Kemal Gönen

Deprem mi oldu?

Kemal Gönen

Ülkemizin güney doğuşu adeta yerle bir oldu. Deprem uzmanlarının kimine göre 1939 yılında Erzincan’da meydana gelen depremden sonra meydana gelen en büyük deprem, kimi uzmanlara göre ise etkilediği bölge, fay hatlarının kırılış biçimi, art arda deprem büyüklükleri bakımından dünyada eşi benzeri görülmemiş bir afet. Kahramanmaraş’ımız, Gaziantep’imiz, Adıyaman’ımız, Malatya’mız, Hatay’ımız, Diyarbakır’ımız, Şanlıurfa’mız enkaz altında. Ülkece tarihimizin en zorlu en acı günlerini geçiriyoruz. 


    Şehrimiz yakın bölgede meydana gelen depremi şiddetli şekilde hissetti. Gece saatlerinde meydana gelen depremden hemen sonra caddeler insan ve araçlarla doldu. Yüksek binalarda kalmak istemeyen insanlar, bağ evlerine, köy evlerine gitmek için ya da geceyi araçlarında geçirmek için yollara düştüler. Haliyle son yıllarda birçok olayda olduğu gibi benzin istasyonlarında uzun kuyruklar oluştu. 


    Şehrimiz adeta hayalet şehir gibi. 15-20 katlı binalar bomboş. Sanayide birçok işyeri kapalı, esnafın çoğu özellikle ikinci gün meydana gelen gündüz depreminden sonra dükkanını açmıyor. Herkes kendince güvenli gördüğü bir ikamet bulup beklemeye başladı. Bu olaylar gösteriyor ki depreme hazır değiliz. Nereler toplanma alanı, insanlar hangi durumda ne yapmalı, nereye gitmeli, hangi esnaf işyerini hangi amaçla kullanmalı bilmiyoruz. Bunları deprem olduktan sonra duyurmanın anlamı yok. Önceden planlanmasının yapılması, eğitim ve duyurularının yapılması gereken işler. Nasıl ki hastane kapanmıyorsa eczane de kapatmayacak, fırın da kapatmayacak. Şehrimizde hasarlı binalar var kimse ne yapacağını bilmiyor. Geçici olarak tahliye edilmiş durumdalar.

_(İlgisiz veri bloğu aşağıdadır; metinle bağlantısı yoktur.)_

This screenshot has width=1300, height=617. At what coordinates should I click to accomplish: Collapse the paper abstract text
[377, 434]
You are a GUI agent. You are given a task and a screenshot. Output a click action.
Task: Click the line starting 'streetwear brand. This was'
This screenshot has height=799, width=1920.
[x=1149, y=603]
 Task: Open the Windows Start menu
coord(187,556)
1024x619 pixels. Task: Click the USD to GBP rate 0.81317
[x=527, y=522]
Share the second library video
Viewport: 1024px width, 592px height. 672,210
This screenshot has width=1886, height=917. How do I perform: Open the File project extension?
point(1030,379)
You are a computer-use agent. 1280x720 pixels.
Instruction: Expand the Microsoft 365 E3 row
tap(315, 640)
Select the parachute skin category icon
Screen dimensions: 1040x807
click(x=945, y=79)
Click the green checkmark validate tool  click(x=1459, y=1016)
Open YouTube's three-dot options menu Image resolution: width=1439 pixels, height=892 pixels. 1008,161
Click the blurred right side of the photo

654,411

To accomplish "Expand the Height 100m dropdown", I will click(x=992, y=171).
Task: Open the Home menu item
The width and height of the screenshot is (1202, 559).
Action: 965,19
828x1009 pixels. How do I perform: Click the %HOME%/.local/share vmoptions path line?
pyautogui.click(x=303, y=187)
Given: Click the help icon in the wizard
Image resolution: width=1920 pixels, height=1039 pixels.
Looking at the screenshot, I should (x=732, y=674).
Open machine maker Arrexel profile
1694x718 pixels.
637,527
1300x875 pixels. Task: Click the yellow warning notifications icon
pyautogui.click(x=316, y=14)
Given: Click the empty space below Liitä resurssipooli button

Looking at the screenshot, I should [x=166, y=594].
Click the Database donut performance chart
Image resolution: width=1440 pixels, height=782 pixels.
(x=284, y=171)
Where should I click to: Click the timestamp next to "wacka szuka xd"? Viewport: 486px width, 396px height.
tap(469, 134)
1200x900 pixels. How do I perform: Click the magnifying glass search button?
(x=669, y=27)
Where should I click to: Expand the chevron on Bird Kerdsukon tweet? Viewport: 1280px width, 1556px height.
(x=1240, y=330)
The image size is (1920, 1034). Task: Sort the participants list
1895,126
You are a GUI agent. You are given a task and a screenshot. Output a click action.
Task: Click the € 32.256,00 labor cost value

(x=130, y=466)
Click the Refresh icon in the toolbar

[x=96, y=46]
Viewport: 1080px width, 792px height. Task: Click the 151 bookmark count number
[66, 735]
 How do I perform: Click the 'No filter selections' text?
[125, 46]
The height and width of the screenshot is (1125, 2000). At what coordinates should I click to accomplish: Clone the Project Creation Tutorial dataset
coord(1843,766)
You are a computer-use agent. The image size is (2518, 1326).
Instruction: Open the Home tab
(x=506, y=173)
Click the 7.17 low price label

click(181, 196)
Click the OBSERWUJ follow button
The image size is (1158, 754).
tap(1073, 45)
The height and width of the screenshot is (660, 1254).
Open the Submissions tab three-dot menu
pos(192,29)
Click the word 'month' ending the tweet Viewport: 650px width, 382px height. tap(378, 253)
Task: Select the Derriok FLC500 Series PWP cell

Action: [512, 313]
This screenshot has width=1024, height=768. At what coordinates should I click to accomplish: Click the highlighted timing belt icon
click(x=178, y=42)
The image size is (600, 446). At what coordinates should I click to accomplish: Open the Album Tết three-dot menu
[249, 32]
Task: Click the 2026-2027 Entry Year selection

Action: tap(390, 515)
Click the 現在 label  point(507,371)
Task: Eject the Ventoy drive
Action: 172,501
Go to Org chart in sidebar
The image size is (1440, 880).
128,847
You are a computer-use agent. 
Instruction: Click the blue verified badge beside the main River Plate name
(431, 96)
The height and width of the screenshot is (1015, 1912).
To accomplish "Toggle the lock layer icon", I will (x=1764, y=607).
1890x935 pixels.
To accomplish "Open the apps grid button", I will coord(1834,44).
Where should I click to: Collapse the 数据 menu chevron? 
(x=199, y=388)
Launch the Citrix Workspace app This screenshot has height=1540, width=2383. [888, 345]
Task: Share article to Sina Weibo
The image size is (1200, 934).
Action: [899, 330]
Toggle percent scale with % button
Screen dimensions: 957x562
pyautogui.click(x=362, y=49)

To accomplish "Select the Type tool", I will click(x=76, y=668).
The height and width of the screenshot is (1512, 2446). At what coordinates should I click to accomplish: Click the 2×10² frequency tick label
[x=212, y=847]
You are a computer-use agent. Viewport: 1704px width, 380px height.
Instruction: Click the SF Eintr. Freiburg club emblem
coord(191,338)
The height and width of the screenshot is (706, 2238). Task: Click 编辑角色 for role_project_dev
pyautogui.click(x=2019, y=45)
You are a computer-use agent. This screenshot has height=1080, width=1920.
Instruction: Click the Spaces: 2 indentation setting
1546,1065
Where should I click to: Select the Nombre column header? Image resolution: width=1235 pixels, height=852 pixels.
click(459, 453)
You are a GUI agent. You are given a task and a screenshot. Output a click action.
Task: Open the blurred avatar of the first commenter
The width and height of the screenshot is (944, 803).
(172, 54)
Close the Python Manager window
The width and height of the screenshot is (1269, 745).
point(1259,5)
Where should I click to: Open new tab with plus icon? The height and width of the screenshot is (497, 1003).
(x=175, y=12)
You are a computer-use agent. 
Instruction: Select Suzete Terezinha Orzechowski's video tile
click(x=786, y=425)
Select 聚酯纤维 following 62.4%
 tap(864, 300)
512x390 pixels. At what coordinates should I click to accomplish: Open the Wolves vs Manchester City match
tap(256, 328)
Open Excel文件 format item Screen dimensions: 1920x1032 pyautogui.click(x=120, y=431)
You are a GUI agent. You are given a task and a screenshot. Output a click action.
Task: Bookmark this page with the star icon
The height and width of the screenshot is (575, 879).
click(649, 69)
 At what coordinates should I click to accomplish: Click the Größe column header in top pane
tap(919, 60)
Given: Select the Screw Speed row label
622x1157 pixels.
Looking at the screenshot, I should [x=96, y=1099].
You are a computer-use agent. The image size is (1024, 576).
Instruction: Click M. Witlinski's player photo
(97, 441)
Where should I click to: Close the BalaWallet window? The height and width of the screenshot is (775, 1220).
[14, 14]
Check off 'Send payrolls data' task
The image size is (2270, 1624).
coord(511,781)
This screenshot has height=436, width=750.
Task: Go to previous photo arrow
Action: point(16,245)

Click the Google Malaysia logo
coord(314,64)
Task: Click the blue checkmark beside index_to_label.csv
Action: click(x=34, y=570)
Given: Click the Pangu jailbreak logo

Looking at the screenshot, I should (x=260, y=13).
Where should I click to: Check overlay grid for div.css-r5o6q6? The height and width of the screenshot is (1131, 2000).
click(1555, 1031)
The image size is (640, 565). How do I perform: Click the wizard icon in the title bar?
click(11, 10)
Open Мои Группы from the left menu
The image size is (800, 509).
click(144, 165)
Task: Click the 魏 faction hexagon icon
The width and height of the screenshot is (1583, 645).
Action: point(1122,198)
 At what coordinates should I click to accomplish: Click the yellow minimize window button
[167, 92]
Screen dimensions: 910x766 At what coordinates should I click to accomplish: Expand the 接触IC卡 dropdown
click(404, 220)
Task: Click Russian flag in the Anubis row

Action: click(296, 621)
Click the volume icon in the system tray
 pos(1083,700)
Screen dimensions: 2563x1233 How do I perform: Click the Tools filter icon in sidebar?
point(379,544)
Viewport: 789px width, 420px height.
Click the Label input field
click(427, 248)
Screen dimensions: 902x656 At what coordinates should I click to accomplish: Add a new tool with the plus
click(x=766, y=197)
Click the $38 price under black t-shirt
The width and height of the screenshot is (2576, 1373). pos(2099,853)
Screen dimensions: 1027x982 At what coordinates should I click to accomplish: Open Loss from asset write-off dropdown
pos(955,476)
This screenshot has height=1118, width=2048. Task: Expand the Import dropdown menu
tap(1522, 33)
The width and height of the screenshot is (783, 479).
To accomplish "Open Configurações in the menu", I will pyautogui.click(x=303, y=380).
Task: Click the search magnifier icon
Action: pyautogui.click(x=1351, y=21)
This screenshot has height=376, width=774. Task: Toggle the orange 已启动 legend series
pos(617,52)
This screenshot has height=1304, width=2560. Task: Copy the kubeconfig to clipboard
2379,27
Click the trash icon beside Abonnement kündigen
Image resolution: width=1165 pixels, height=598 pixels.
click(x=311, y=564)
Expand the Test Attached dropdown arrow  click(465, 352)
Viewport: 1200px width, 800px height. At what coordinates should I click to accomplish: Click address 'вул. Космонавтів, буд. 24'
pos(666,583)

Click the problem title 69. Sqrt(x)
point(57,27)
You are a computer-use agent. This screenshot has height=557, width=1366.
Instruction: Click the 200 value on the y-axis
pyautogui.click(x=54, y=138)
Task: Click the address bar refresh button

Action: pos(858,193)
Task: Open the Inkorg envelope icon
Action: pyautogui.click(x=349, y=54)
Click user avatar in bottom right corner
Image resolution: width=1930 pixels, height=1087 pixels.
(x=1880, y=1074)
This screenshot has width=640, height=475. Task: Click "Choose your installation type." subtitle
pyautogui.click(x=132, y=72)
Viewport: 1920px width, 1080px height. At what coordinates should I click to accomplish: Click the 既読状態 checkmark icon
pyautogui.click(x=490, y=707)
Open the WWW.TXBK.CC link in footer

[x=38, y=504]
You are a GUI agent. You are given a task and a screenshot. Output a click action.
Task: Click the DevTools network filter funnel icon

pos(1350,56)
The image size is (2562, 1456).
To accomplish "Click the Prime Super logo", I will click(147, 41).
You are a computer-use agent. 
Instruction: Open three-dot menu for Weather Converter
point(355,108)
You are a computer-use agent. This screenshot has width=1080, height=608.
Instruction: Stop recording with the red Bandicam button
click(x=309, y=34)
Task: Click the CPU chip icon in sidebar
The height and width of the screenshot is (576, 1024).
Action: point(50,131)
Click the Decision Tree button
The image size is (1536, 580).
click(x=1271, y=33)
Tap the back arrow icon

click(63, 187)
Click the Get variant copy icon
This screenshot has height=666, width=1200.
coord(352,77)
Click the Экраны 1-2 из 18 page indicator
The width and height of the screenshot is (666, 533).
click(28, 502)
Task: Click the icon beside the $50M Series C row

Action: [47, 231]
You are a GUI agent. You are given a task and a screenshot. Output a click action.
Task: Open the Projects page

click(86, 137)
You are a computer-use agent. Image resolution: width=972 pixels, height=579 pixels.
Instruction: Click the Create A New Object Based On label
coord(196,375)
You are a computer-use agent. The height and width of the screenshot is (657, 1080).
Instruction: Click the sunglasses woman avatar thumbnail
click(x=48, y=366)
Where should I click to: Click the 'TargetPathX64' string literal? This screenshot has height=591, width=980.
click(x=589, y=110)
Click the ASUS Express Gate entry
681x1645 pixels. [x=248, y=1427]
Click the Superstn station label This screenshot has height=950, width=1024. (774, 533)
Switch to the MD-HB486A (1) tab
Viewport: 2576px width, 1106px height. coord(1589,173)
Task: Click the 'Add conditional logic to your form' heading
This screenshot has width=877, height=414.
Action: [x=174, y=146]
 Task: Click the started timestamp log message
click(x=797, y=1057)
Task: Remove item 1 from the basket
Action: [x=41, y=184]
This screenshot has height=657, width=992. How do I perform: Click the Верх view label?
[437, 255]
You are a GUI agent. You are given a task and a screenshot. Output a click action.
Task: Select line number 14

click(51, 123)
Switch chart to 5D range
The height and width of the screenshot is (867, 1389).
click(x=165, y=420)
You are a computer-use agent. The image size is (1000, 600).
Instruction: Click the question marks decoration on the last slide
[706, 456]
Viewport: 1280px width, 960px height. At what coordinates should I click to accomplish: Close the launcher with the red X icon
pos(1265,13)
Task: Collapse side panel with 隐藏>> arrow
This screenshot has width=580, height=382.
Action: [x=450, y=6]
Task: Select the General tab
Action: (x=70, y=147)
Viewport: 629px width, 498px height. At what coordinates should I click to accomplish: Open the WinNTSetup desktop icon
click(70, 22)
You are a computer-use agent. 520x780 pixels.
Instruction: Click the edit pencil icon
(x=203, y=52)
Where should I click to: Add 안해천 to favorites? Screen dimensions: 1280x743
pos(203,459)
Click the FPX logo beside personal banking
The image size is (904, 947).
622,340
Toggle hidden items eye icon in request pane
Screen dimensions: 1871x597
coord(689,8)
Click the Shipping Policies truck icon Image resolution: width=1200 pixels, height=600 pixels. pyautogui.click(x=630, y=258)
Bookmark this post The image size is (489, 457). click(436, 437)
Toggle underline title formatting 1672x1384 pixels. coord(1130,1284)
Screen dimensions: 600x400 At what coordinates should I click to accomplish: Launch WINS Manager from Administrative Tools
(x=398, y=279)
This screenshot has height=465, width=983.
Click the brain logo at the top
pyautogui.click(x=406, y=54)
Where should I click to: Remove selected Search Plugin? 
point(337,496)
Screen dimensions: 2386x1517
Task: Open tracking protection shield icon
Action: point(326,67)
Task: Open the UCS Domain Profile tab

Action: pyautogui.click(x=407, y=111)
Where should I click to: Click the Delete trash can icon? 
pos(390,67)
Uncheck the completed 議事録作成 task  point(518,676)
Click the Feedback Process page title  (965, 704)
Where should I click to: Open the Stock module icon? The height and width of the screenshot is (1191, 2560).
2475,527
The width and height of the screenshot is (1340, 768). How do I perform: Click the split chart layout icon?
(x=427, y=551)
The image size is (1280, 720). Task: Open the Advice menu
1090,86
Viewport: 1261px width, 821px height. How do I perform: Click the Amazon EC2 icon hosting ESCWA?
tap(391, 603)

    Ülkemiz adeta seferberlik halinde, bölgede olağanüstü hâl ilan edildi. Arama kurtarma çalışmaları devam ederken, depremden sağ kurtulan insanlarımız için yardım kampanyaları son sürat devam ediyor. Bu soğuk havada depremzedeler üşümesin diye tüm ülke; çadır, kıyafet, soba, battaniye, gıda malzemesi göndermek için yarışa girdi. Gün bir olma, birlik olma günüdür, olması gereken de budur. Bir olup, beraber olup yaralarımızı birlikte saracağız. Bu enkazlar elbet kalkacak, fakat bu afetin psikolojik, sosyolojik ve ekonomik sarsıntılarını atmamız çok uzun sürecek gibi. 
    Dünyanın birçok ülkesi Türkiye’ye yardım için seferber oldu. Kurtarma ekipleri gönderenler, gıda ve ihtiyaç maddeleri gönderenler hayli fazla. Böyle büyük bir afete hazır olabilecek bir ülke dünyada yok. Sosyal medyada çıkıp devleti, hükümeti eleştiri yağmuruna tutanlar, nerede bu devlet diye ortalığı ayağa kaldırmaya çalışanlar, zaten gergin olan psikolojisi bozuk olan insanları galeyana getirmeye çalışan sistemli bir güruh var. Amaçları belli; devleti, milleti bölmeye çalışmak, birbirine düşman gösterip siyasi veya başka türlü rant elde etmek. Bunlara fırsat vermemek lazım, zaman itidal zamanı, zaman sağduyu ve birlik olma zamanıdır. 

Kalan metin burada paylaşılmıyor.